WORK ORDER →
Where the records below reach the line containing "At what coordinates should I click to accomplish: Toggle expert", start transcribing, and end with the line containing "The image size is (2360, 1205).", exactly and with nothing else added.

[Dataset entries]
######

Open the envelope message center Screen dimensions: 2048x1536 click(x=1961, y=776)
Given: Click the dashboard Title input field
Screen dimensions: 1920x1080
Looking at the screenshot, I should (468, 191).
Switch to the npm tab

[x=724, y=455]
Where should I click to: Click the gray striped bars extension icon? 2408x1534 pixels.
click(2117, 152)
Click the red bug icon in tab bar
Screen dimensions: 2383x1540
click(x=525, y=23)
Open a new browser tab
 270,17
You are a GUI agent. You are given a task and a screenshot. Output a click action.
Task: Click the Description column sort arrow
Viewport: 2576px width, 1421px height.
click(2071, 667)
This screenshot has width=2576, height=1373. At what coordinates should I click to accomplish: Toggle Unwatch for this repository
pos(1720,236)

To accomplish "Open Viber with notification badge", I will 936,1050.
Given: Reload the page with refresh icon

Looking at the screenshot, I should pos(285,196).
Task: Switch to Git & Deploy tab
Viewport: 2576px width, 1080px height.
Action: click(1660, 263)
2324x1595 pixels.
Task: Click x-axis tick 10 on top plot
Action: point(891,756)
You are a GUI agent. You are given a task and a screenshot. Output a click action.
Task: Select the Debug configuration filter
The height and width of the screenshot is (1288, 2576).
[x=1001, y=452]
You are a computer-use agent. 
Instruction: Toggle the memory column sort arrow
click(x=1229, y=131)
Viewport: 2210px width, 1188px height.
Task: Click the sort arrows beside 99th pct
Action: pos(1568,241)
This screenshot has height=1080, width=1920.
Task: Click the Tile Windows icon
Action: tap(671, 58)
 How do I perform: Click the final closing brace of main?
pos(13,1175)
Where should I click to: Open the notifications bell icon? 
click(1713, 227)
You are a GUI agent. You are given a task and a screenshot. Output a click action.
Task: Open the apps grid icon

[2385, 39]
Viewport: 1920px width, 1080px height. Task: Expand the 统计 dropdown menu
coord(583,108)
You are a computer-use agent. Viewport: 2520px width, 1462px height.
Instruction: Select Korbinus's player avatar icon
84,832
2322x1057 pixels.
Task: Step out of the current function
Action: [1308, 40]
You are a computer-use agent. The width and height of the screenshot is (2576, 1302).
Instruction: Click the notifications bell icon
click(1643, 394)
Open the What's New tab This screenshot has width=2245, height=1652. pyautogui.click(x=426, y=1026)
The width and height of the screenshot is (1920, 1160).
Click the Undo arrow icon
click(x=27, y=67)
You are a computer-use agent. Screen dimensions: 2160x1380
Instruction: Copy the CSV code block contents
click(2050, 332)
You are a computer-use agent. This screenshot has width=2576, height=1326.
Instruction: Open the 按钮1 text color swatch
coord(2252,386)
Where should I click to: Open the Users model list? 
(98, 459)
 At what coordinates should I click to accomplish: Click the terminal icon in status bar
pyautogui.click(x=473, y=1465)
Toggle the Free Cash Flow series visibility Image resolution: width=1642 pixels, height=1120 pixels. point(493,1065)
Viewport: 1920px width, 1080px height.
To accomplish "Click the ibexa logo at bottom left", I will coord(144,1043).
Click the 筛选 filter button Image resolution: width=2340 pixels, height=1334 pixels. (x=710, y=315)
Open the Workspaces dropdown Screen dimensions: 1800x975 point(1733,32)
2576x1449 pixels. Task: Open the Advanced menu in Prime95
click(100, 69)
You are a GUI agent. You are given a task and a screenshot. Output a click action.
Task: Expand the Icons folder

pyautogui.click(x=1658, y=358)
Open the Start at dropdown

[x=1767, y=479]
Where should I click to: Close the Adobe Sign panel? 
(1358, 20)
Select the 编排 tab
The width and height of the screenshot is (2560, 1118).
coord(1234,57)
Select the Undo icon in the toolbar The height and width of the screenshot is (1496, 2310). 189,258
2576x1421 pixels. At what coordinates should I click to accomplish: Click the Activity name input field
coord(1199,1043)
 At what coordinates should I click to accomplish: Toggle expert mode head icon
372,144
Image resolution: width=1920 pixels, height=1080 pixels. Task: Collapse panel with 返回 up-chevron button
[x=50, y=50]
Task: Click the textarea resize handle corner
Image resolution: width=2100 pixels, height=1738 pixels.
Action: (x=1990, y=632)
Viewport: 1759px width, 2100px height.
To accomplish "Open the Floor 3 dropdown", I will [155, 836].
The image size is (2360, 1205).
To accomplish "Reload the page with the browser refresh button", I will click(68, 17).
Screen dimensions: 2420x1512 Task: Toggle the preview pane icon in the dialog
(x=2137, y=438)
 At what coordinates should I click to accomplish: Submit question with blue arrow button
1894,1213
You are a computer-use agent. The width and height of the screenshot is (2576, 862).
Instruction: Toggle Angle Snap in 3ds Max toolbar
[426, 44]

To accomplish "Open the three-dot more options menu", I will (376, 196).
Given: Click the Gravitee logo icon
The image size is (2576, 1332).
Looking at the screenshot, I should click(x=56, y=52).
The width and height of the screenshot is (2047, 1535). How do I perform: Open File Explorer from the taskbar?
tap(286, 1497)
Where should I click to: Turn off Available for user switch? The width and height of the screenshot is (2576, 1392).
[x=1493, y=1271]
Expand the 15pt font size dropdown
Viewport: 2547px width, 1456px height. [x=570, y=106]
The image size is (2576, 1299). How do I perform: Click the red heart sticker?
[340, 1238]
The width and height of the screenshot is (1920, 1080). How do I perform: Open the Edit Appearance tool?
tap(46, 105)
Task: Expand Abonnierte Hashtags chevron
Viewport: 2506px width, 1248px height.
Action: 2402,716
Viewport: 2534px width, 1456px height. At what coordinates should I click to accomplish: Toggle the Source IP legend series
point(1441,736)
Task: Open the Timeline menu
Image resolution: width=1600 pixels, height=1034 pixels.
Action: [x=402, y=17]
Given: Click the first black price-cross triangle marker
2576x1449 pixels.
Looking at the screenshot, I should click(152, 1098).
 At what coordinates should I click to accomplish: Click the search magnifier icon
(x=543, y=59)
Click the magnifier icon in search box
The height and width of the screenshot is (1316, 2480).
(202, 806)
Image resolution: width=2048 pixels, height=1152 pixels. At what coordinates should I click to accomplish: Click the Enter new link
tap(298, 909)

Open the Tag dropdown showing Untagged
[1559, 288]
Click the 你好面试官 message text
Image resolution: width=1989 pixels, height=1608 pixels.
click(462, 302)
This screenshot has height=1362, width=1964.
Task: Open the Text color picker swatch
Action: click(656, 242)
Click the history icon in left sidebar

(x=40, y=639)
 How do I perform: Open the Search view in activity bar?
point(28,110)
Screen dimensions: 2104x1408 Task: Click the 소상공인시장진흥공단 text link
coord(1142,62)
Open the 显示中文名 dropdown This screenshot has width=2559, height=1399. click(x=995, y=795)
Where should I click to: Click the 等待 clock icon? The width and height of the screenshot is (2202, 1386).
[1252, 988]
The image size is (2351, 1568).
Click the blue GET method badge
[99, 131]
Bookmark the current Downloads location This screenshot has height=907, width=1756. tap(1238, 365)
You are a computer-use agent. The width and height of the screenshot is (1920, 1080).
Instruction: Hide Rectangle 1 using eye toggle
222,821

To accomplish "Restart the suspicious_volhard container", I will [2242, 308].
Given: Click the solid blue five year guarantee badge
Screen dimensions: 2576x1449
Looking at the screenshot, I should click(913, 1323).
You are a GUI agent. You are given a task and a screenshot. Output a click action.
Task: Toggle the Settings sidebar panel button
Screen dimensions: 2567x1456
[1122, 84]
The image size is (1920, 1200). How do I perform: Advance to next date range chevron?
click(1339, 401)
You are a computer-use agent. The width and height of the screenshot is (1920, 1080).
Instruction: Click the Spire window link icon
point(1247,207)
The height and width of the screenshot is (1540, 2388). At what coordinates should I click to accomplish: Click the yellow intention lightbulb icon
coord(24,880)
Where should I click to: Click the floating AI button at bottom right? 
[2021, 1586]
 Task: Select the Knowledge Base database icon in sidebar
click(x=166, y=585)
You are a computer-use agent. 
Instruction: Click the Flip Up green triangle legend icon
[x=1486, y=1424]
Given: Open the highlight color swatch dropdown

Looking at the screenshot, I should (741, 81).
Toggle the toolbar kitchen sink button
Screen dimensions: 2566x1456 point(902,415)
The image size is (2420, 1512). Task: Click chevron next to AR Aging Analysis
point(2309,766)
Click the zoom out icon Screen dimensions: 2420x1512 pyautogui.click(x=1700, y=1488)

######

TASK OUTPUT →
 At what coordinates should I click to accomplish: Toggle expert mode head icon
372,144
Image resolution: width=1920 pixels, height=1080 pixels. Task: Collapse panel with 返回 up-chevron button
[x=50, y=50]
Task: Click the textarea resize handle corner
Image resolution: width=2100 pixels, height=1738 pixels.
Action: (x=1990, y=632)
Viewport: 1759px width, 2100px height.
To accomplish "Open the Floor 3 dropdown", I will [155, 836].
The image size is (2360, 1205).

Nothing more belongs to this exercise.